Seattle-mom Erika Bigelow was enjoying a pleasant afternoon at Wallingford Park with her 20-month-old son Jack last summer when the unimaginable happened. During a playground activity most parents would consider completely safe, she inadvertently broke both of his legs.
They were taking a trip down a metal slide together when Jack's legs flipped out, his Crocs got wedged, and her momentum kept them moving, twisting his limbs. Jack seemed fine in the stroller and car ride home, but cried as soon as he put weight on his legs. It was obvious something was wrong. Bigelow immediately took Jack to the emergency room where X-rays showed fractures in both of his legs from the force of their slide accident.
It turns out that these occurrences are not uncommon. In a study published this week in the Journal of Pediatric Orthopedics, a relationship was found between young children going down a slide on the lap of an adult and tibia, or shinbone, fractures. Over an 11-month period, 13.8 percent of such fractures in kids at New York's Winthrop University Hospital were incurred while sliding on an adult's lap. Their ages ranged from 14 to 32 months.
In the study, the injuries were sustained when a child placed his leg in a position where it became fixed while both the adult and child continued moving down the slide, or when the child's leg became twisted, creating a torque that led to a fracture.
Bigelow had never heard of such a thing, but Jack's injuries didn't seem to surprise his E.R. doctor, who assured her that a significant number of emergency accidents of young children happen on slides. Whether from a fall or getting their legs stuck or twisted, these accidents impact both the parents and the kids.

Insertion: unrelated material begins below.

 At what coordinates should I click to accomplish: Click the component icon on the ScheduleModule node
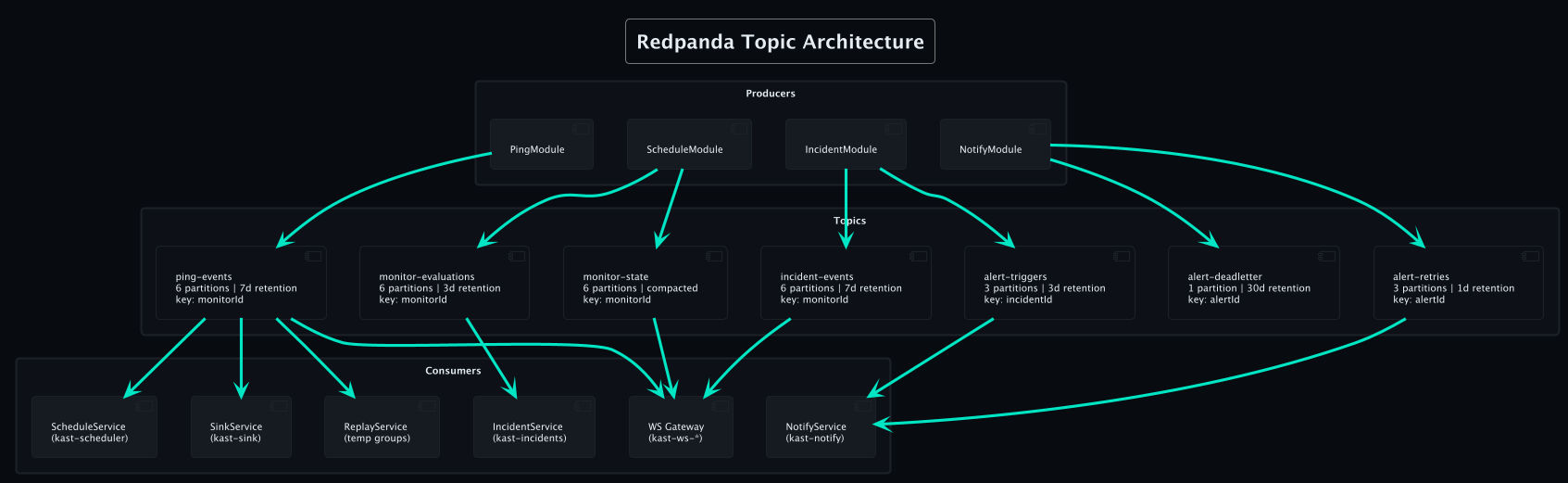tap(739, 129)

Jack's legs had to be in splints for the first week, and then in casts for a several more weeks – not an easy situation for an active, almost two-year-old boy. The trauma of the experience left its imprint on Jack's mom, too: she remained mostly homebound at that time so she could avoid what she perceived as the judgmental gaze of others and wrestled with guilt feelings about the accident.
"The good news is, he healed pretty quickly," said Bigelow. "He was walking on his casts after just a couple of weeks. And, after one month, things were pretty much back to normal."
Now that the hardship is over, Bigelow tries to look at the bright side. They have one crazy story to tell. They even kept Jack's bright green and blue casts as mementos.
Both Bigelow and the parents in the Winthrop University Hospital study try to do their part by educating other parents at the park about the possible dangers of lap sliding. "It's one of those scenarios when you think you are doing something completely fun and safe," said Bigelow. "Now I speak up to other parents, especially if their kids are in that age range. I tell them little limbs are small enough to get stuck in places, so they should hold their child's legs firmly in place if they are going to slide together."